𝑶𝒖𝒕𝒍𝒊𝒆𝒓𝒔 𝒂𝒓𝒆 𝒗𝒂𝒍𝒖𝒆𝒔 > 𝑼𝑸 + (𝟏. 𝟓 × 𝑰𝑸𝑹) 𝒐𝒓 < 𝑳𝑸 − (𝟏. 𝟓 × 𝑰𝑸𝑹)
1. Work out IQR
2. Find 1.5 x IQR
3. Subtract this value from LQ and add to UQ.
4. These values are now your new min/max points for your box plot. Any values in your data outside of this range are outliers.
5. Mark outliers with an X on your box plot.
Outliers can also be found using the mean and standard deviation
they are values more than 3 SD away from the mean.
𝑶𝒖𝒕𝒍𝒊𝒆𝒓𝒔 = 𝑽𝒂𝒍𝒖𝒆𝒔 𝒐𝒖𝒕𝒔𝒊𝒅𝒆 𝒙̅ ± 𝟑SD
Interpreting box plots
median for measure of average - higher median = taller, bigger etc
range or IQR for measure of spread
Compare skewness of both box plots
skew
Describes the shape of the distribution and tells you how the data is spread out. If the data is skewed, it means most of the values are more on one side of the median.
positive skew
the data above the median is more spread out
mean > median > mode
symmetrical skew
the data is evenly spread out above and below the median
mean = median = mode
negative skew
the data below the median is more spread out
Skewness using the Formula
Formula: 𝑺𝒌𝒆𝒘𝒏𝒆𝒔𝒔 = 𝟑(𝒎𝒆𝒂𝒏−𝒎𝒆𝒅𝒊𝒂𝒏)/𝒔𝒕𝒂𝒏𝒅𝒂𝒓𝒅 𝒅𝒆𝒗𝒊𝒂𝒕𝒊𝒐𝒏
Positive Value = positive skew. The larger the value, the larger the skew.
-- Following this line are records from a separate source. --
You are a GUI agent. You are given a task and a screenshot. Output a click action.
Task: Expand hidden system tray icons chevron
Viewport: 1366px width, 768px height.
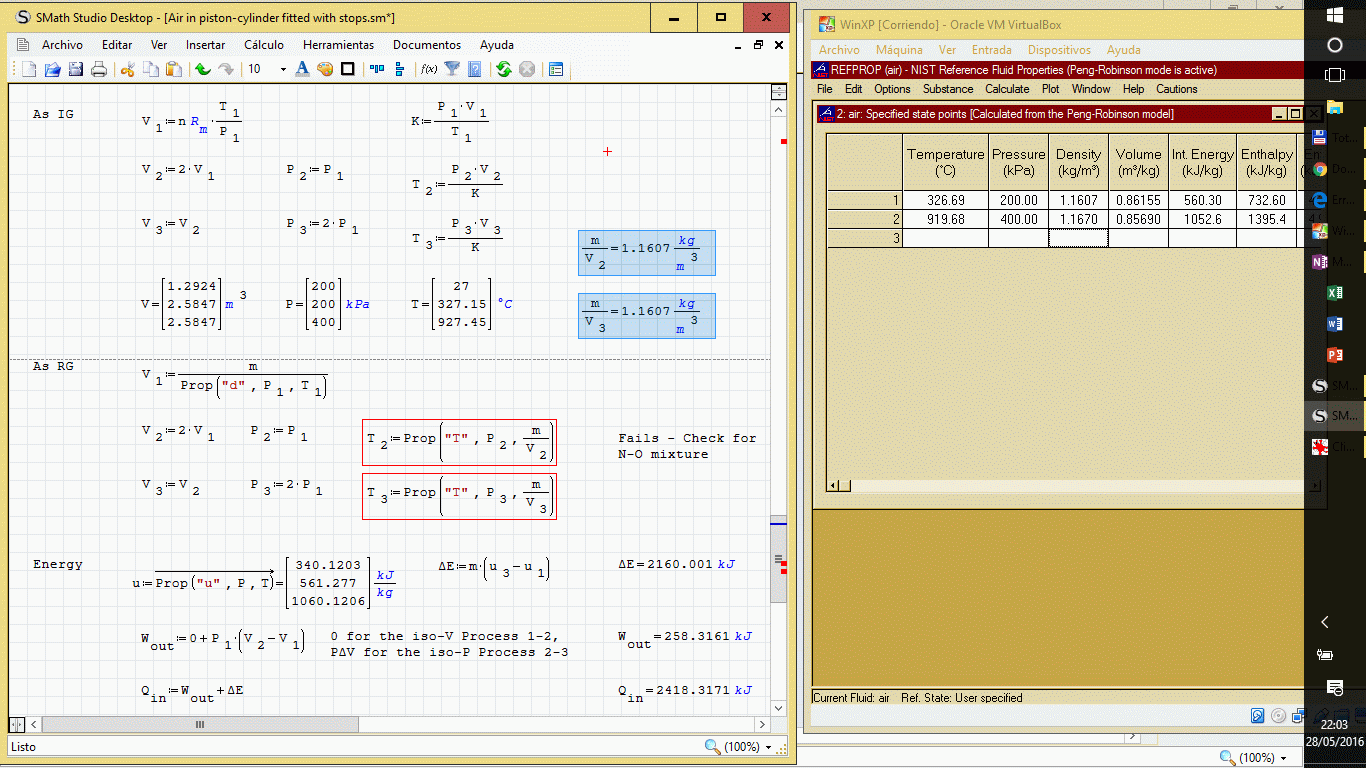point(1325,622)
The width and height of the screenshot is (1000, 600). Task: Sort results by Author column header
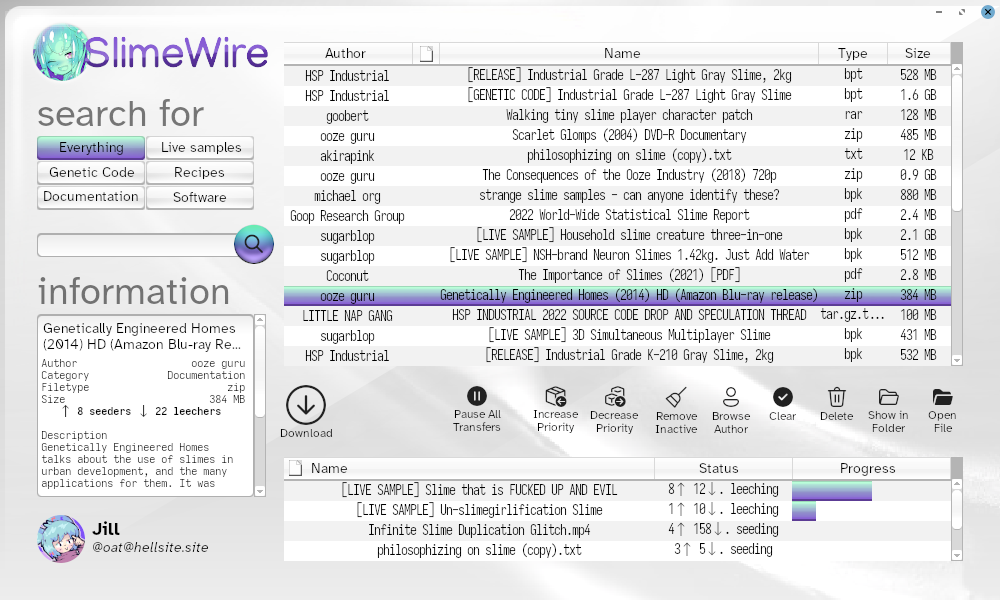click(x=346, y=54)
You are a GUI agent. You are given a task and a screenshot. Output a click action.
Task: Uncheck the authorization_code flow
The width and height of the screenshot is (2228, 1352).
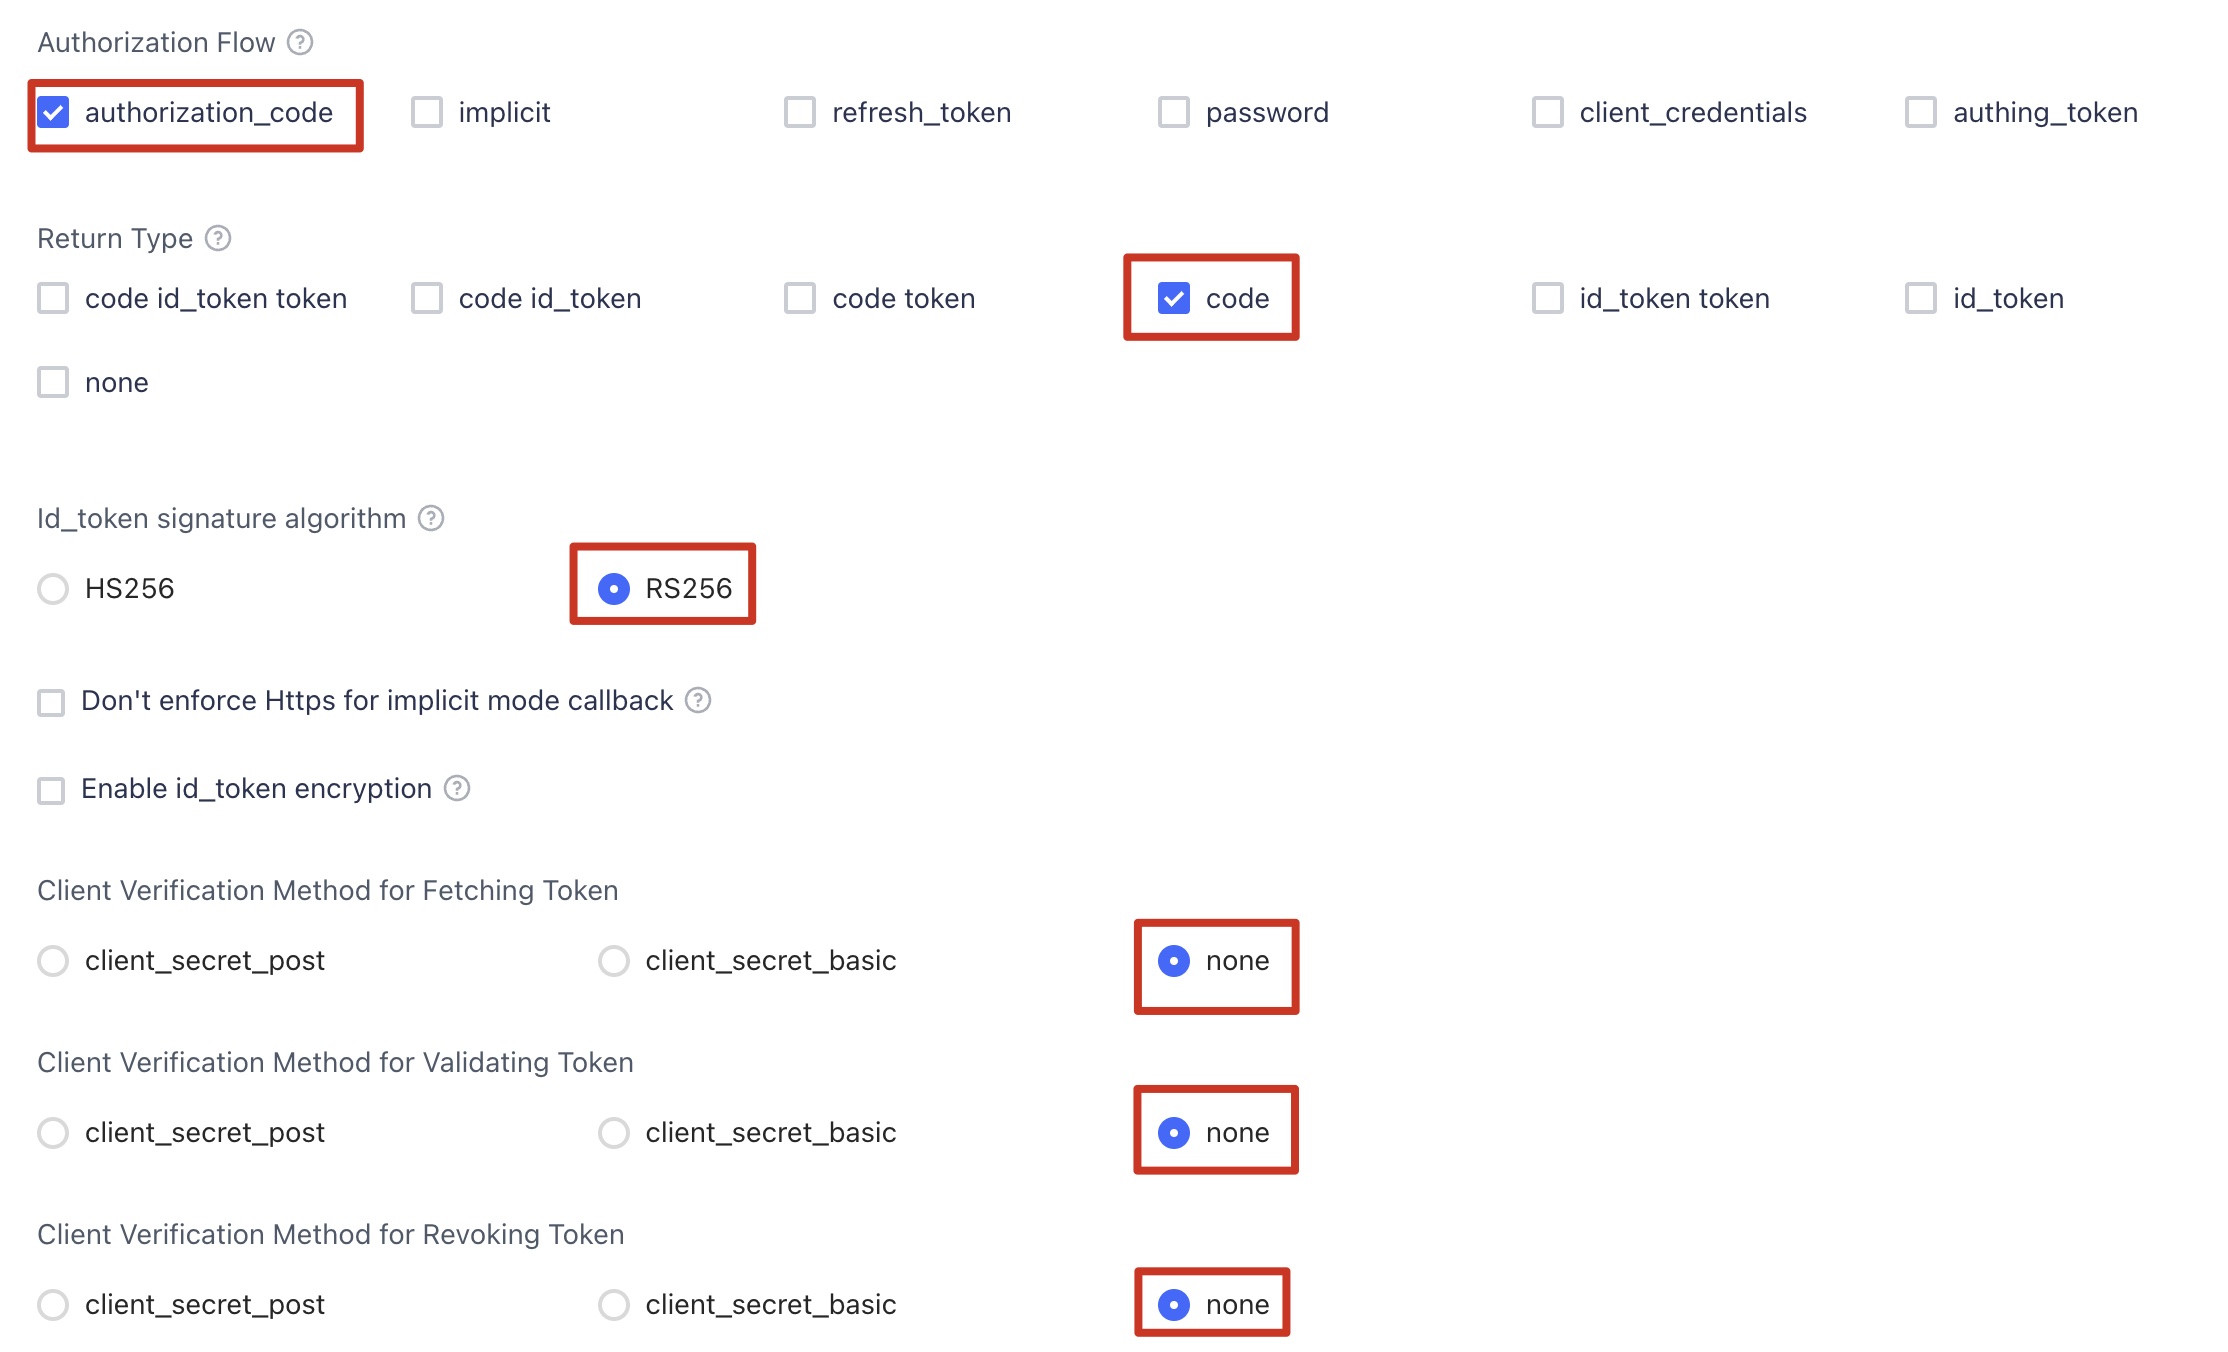52,112
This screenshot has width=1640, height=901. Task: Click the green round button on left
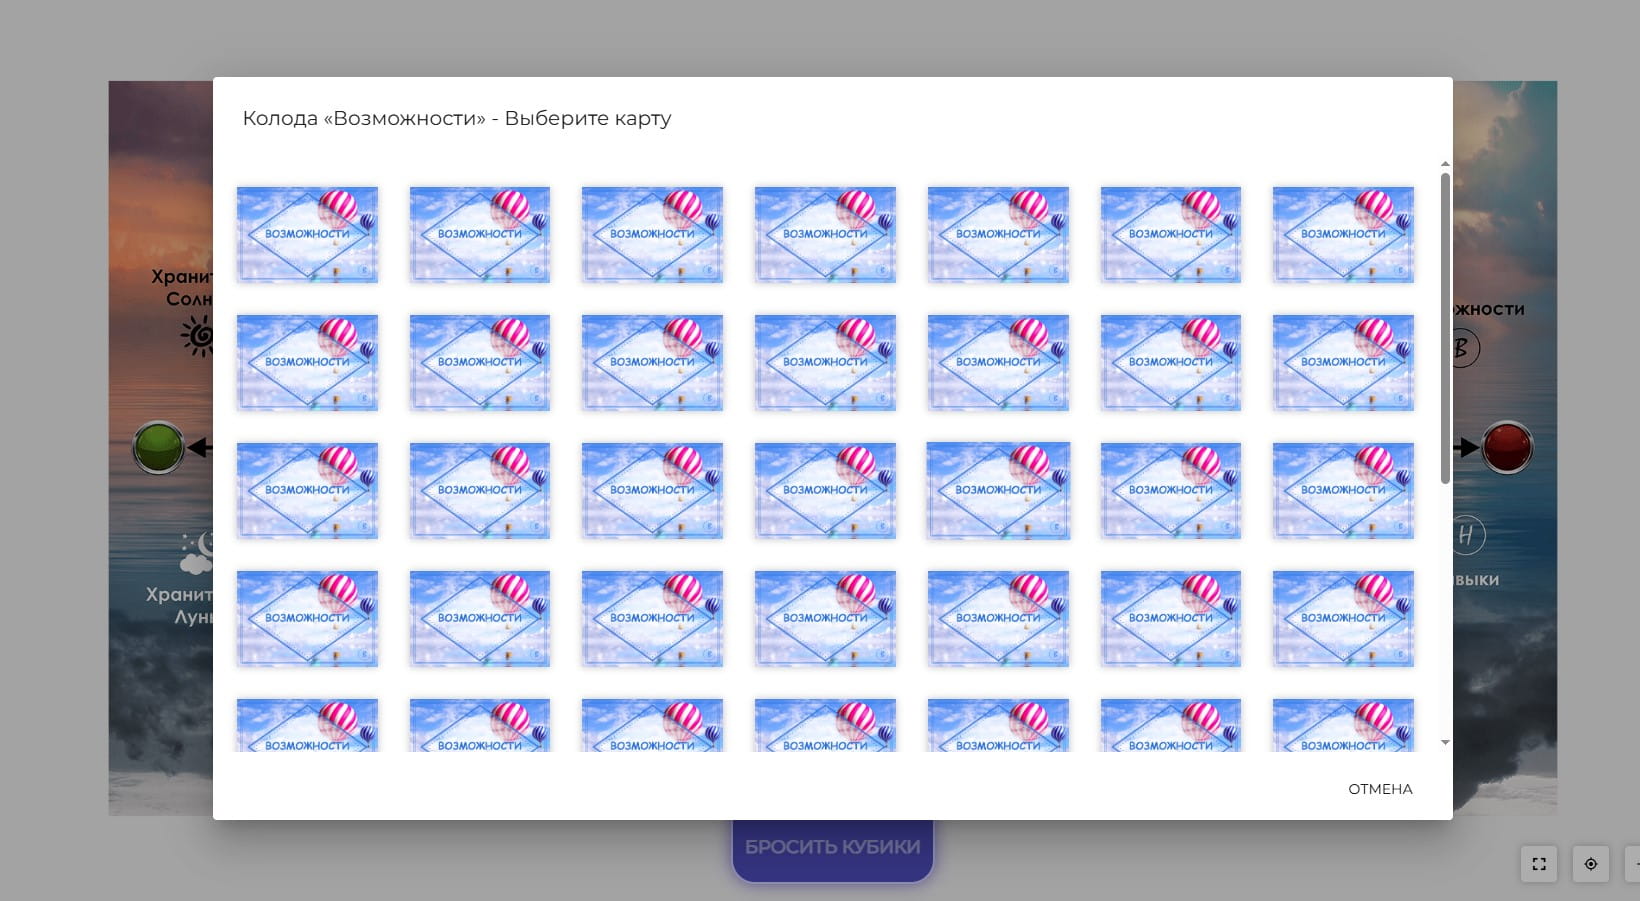[159, 447]
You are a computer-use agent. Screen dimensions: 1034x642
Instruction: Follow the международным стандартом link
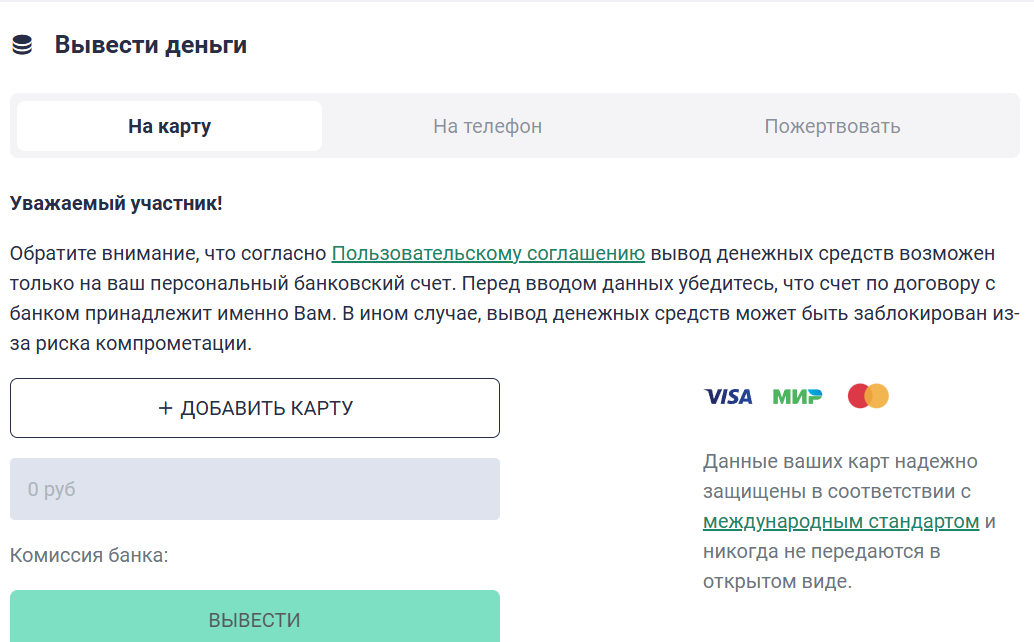point(840,522)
Negative Value = Negative Skew. The smaller the value, the stronger the skew.
Value of 0 = No Skew/Symmetrical.
comparing data sets
Compare using a measure of average (mean/median/mode) and spread (range/IQR/SD) or skewness.
Always make reference to individual values and mention which data set is larger/smaller than the other clearly.
Always interpret in context – link back to the scenario in the question and labels on axes
Comparing Averages
Mean/median/mode for data set A is larger than mean/median/mode data set B so on average data set A is more … than data set B.
Comparing spread
Range/IQR/SD for data set A is larger than that of data set B so the ‘results’ of data set A are more spread out/less consistent than those of data set B.
Data A has a smaller range/IQR/SD than data set B which means the ‘results’ for ‘data set A’ are more consistent.
Remember lower SD means values are closer to the mean and therefore similar.
Comparing Skew
Box Plot for data set A is positively skewed so majority of ‘results’ were low with few higher ‘results’.
Box plot for data set A is negatively skewed so majority of ‘results’ were high with few lower ‘results’.